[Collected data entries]
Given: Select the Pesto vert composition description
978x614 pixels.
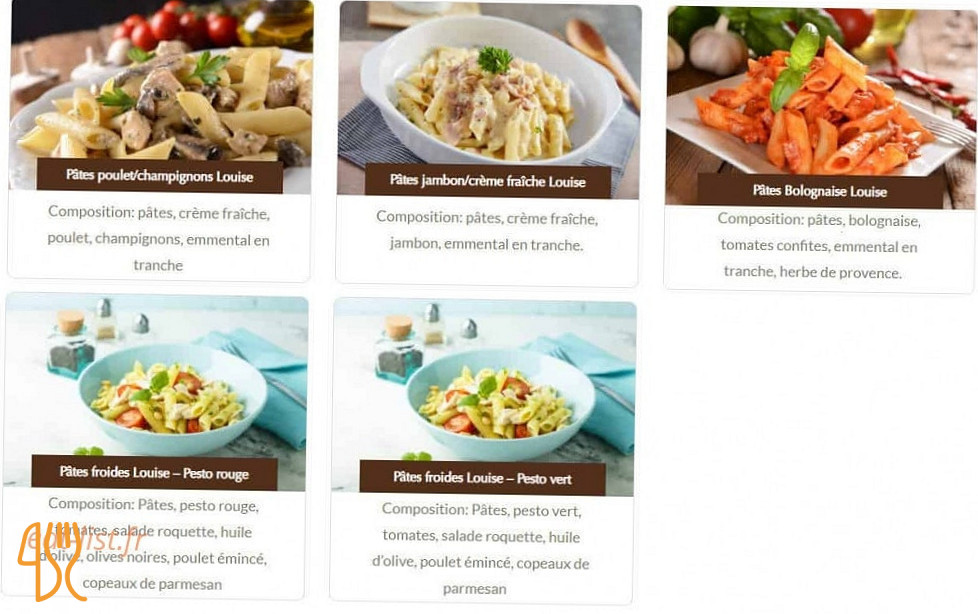Looking at the screenshot, I should click(480, 549).
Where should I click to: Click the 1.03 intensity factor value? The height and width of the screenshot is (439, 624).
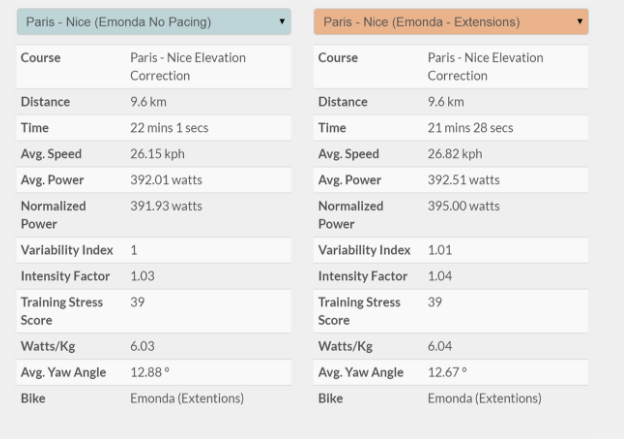click(142, 276)
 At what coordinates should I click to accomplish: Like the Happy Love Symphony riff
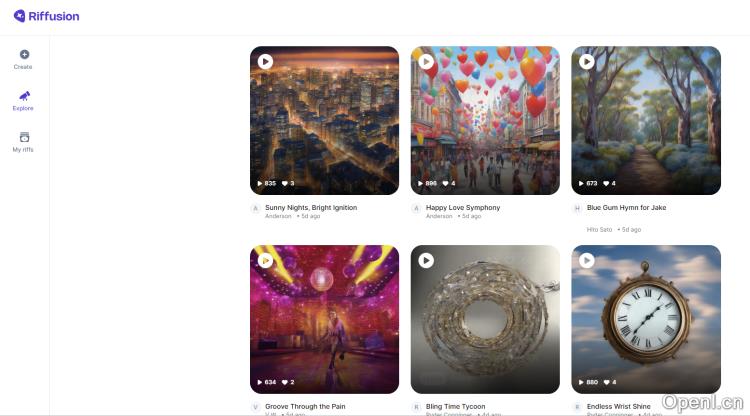[446, 184]
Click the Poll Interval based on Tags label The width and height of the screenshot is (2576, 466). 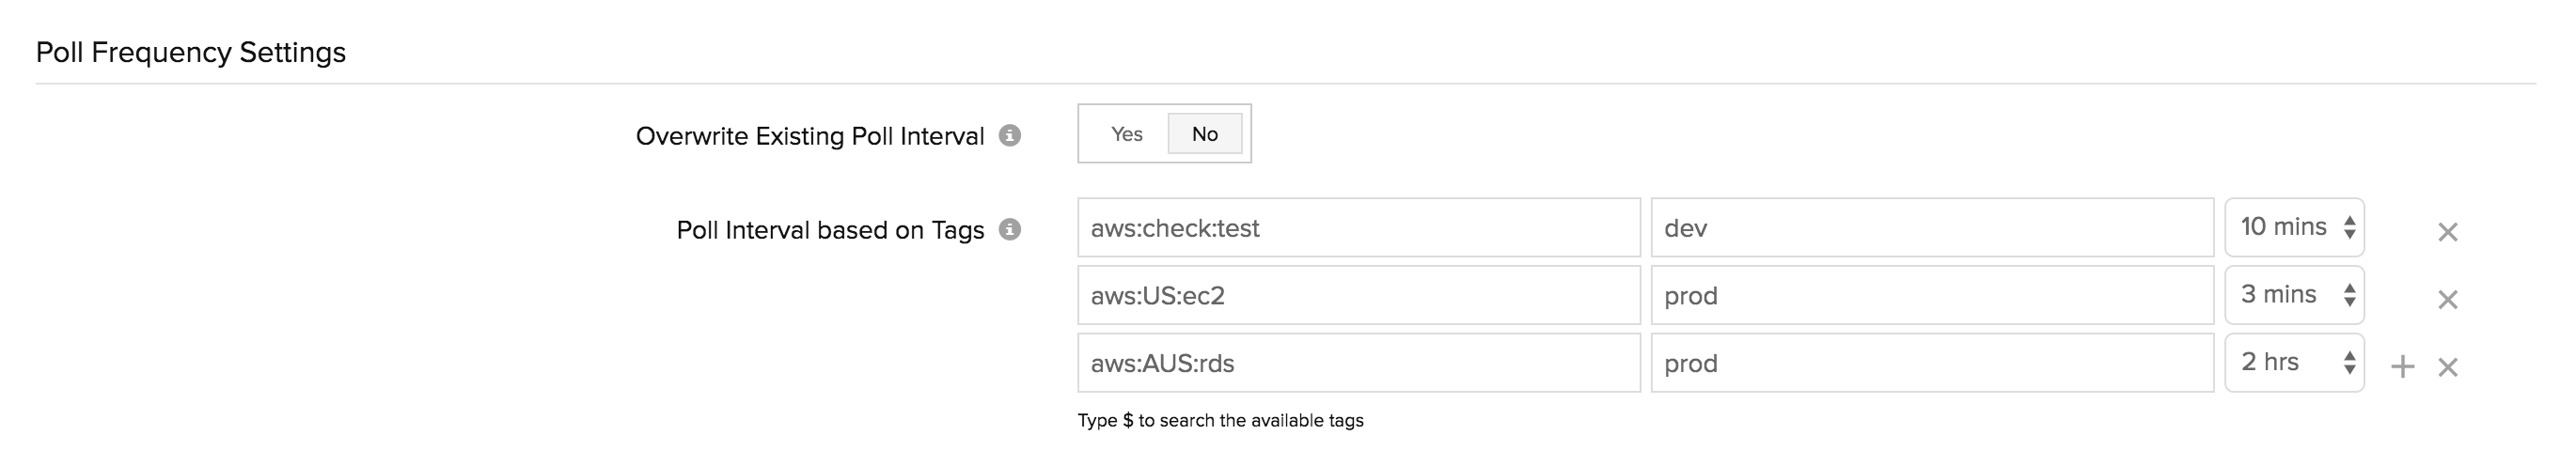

WORK TO COMPLETE -
The entries above need to be printed again exactly; please exclude all pictures.

WORKED SOLUTION -
Given: Select the Pesto vert composition description
978x614 pixels.
Looking at the screenshot, I should click(480, 549).
Where should I click to: Click the 1.03 intensity factor value? The height and width of the screenshot is (439, 624).
click(142, 276)
 At what coordinates should I click to accomplish: Like the Happy Love Symphony riff
[446, 184]
Click the Poll Interval based on Tags label The width and height of the screenshot is (2576, 466). 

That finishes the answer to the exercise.